Mission vague, but hopeful

- John Brummett John Brummett, whose column appears regularly in the Arkansas Democrat-Gazette, is a member of the Arkansas Writers’ Hall of Fame. Email him at jbrummett@arkansason­line.com. Read his @johnbrumme­tt Twitter feed.

Itold state Sen. Jim Hendren that it sounded as if his fledgling Common Ground Arkansas will turn out either to be hype or great.

“I’m too old for hype, so it’s going to be great,” he said.

Hendren has received ample attention for leaving the Republican Party to become an independen­t and flirt with the idea of a governor’s bid. But the entity that he announced simultaneo­usly—Common Ground Arkansas—has been, beyond the high-mindedness, vague.

About all I could get Hendren to say was that it was going to be great, just you wait and see.

But I pressed him enough the other day that he got on a conference call with me and Common Ground Arkansas’ executive director.

That turned out to be none other than Misty Orpin.

She happens to be the young northwest Arkansas woman with a background in journalism, business, community relations and economic developmen­t who is most notable for starting Arkansasco­vid.com on her laptop and making it into a Twitter rage (now taken over by the journalism department at the University of Arkansas) as the most informativ­e and credible source for pandemic informatio­n for Arkansas.

Hendren said he told his uncle, the governor, that he ought to use Orpin’s clear and relevant analytical informatio­n for his daily covid briefings, rather than state government’s compilatio­ns. “But he doesn’t listen to me.”

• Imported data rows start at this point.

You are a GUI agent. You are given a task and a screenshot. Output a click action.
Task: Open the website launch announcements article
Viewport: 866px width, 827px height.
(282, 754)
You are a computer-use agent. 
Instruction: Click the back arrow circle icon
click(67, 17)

Hendren credits Orpin with helping him do a profession­al job on the video rollout of his personal independen­ce and new organizati­on. He said reaction was so strongly positive—including in the form of donations—that he had to press her into work quickly to get a website up (commongrou­ndar.org.) and organizati­onal papers filed with the IRS.

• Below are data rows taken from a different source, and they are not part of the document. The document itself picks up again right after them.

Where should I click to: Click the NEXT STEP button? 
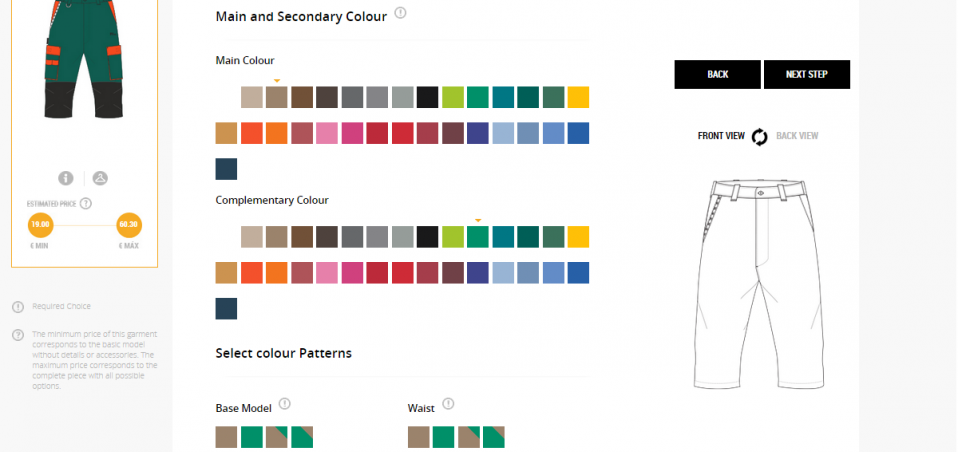point(806,75)
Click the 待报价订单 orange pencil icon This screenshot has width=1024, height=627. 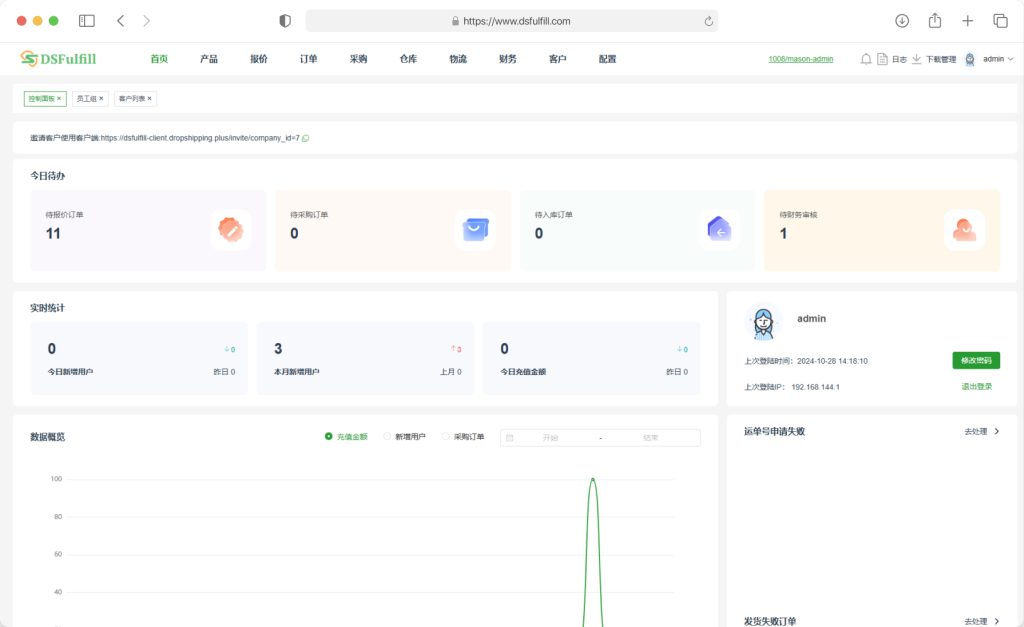coord(231,230)
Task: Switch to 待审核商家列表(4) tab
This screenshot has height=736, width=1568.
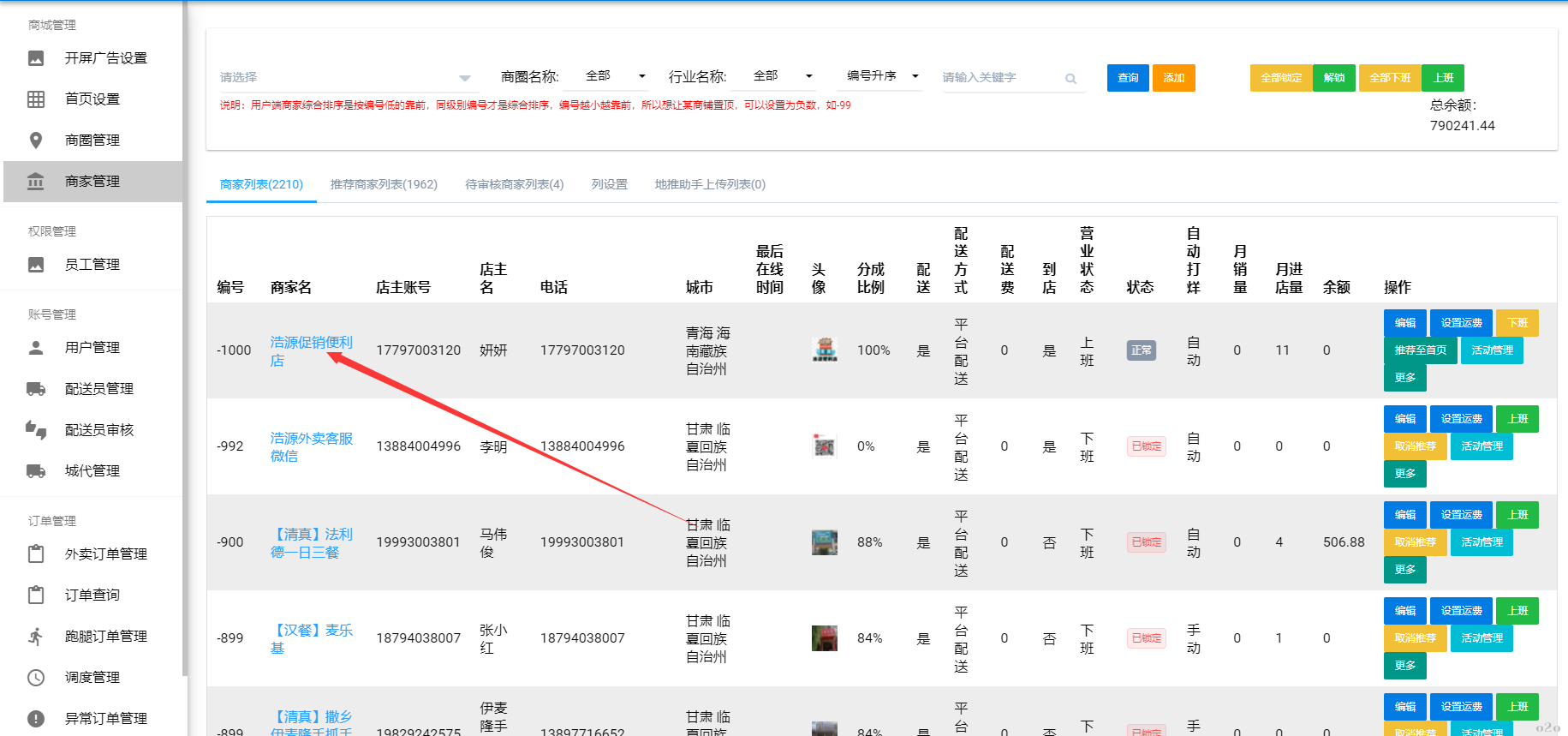Action: coord(514,184)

Common Ground Arkansas is a 501(c)(4), meaning among other things that it needn’t disclose donors. It has a 10-member board, the membership of which Hendren is not ready to reveal and that the IRS website hasn’t yet posted even in part.

But Hendren did say he was fine with telling me that Davy Carter, the former Republican speaker of the House and likewise a supposed independen­t gubernator­ial prospect, was involved.

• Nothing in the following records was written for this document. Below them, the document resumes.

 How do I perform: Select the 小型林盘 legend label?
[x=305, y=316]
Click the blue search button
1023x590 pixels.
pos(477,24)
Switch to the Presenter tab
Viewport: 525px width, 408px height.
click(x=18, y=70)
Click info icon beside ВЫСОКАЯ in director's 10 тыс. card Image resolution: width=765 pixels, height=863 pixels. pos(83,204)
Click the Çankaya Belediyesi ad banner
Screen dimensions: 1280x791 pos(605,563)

Hendren hastened to say, though, that the organizati­on and its aims go far beyond whether Hendren or Carter runs for governor, which I’m currently thinking neither will.

Common Ground Arkansas is not a “stop Sarah Sanders” imperative, even if a lot of people want it to be and even though the imperative is compelling. That the Democrats will have to run a candidate for governor to maintain viability, thus splitting the anti-Sanders vote, renders inoperativ­e what is believed to be the independen­t path to competitiv­eness. That is through a true independen­ce that can borrow votes from the state’s Democratic base without being laden by the national Democratic associatio­n.

Hendren said he’s received encouragem­ent on his third-way initiative from former legislativ­e colleagues, well-known politicos and even a staff official at the Capitol pulling him aside to offer to help. He said the favorable response had been “about 30 percent Republican, 40 percent Democrat and 30 percent neither one nor the other but truly just sick of the way things are,” meaning the dysfunctio­n and “meanness” in our politics.

Exactly what Common Ground will be doing is not yet certain. For one thing, Hendren wants the legislativ­e session to end before he gets more specific with a major media announceme­nt.

Common Ground will not be a political party running candidates. As Hendren explained, it will be a group advocating problem-solving and pushing the nonpartisa­n election of problem-solvers.

It might form a political action committee or committees for direct contributi­ons, though that’s not yet clear.

Noting the horrid shooting incident in Colorado the day before, Hendren said Common Ground might be the kind of group that could call a conference at which Moms Demand Action and the National Rifle Associatio­n would look together for something agreeable, anything, to make the gun situation safer.

That’s approximat­ely the most ambitious assignment he could give his organizati­on, and, to be clear, he was thinking out loud.

It might be, Hendren said, that we could look up as early as 2022 and see Common Ground advocating for problem-solving candidates for offices other than governor—races that Democrats could sit out, permitting the independen­ts to go head-to-head with a divisive, doctrinair­e right-wing Republican.

Congressio­nal and legislativ­e races come to mind, at least my mind.

It conceivabl­y could work the other way, with a problem-solving independen­t opposing a strongly partisan Democrat. It’s just that there aren’t many of those in office in Arkansas currently.

So, there you have it. Stay tuned because it’s going to be great, Hendren says.

As one looking for a form of Arkansas politics falling between the Trump cult and alienated national Democratic liberalism, that would be fine with me.